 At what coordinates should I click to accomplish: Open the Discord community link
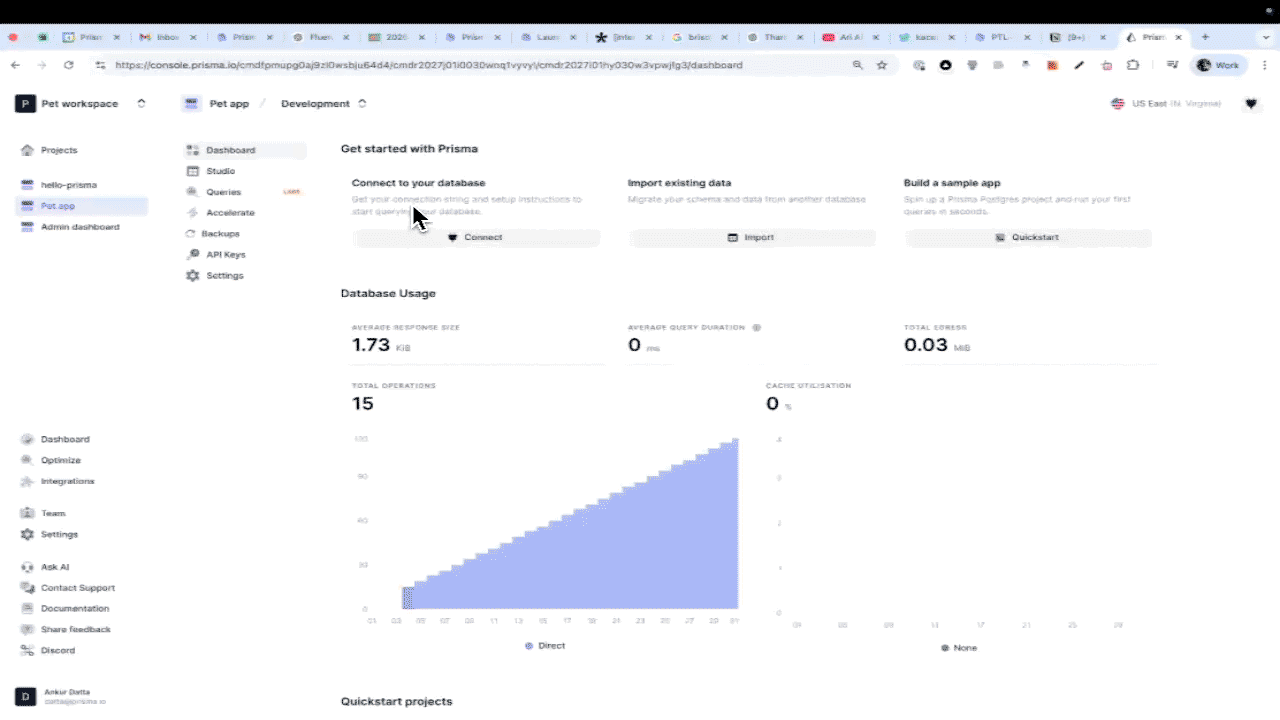[x=57, y=650]
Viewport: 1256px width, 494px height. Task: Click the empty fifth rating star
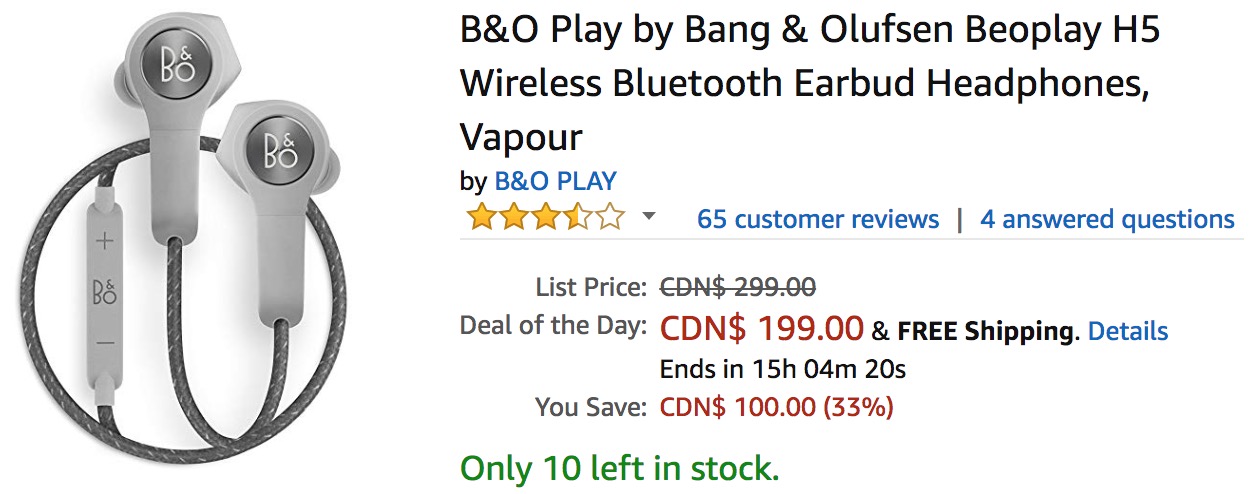coord(610,218)
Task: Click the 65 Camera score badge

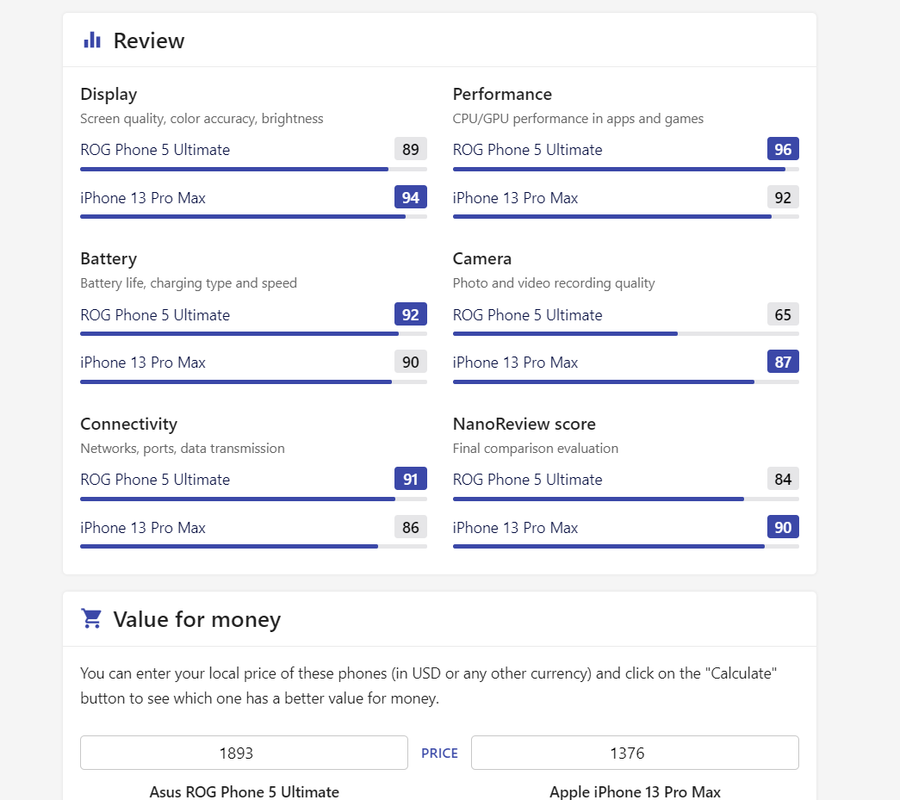Action: click(782, 315)
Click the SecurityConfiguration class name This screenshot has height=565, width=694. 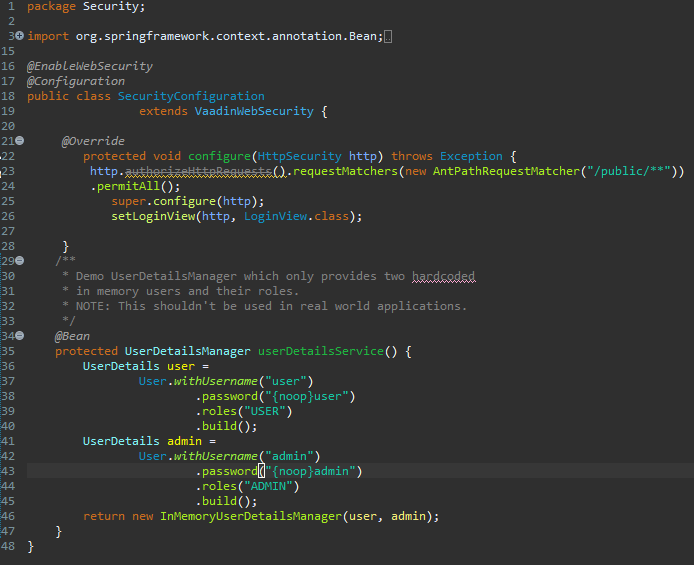191,96
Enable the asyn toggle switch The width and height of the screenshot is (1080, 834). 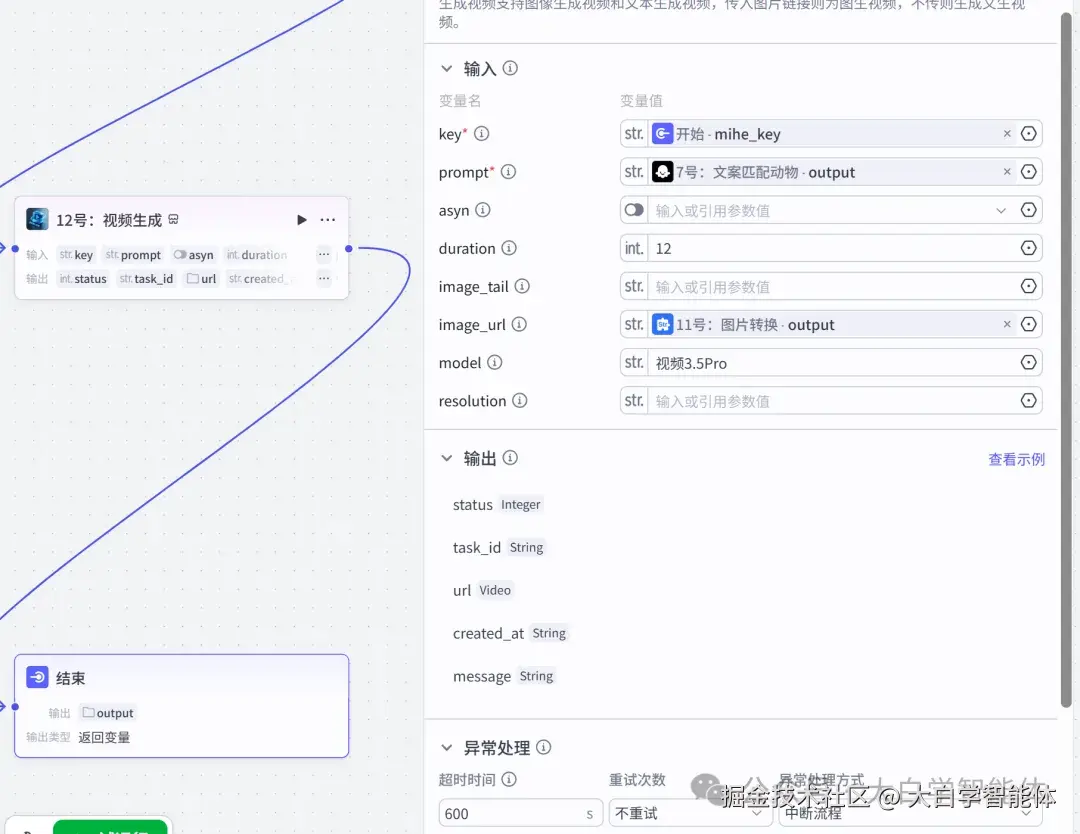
########
Rewrite the stretch from the start of the material through the line containing "Action: click(782, 315)", keeping its requests and shifting every coordinate in the answers by -120. Leave the pictures out of your rewrite.

> [Response to this task]:
 At what coordinates should I click to accomplish: Open the Discord community link
[x=-63, y=530]
Viewport: 1256px width, 494px height. Task: Click the empty fifth rating star
coord(490,98)
Task: Click the 65 Camera score badge

Action: click(662, 195)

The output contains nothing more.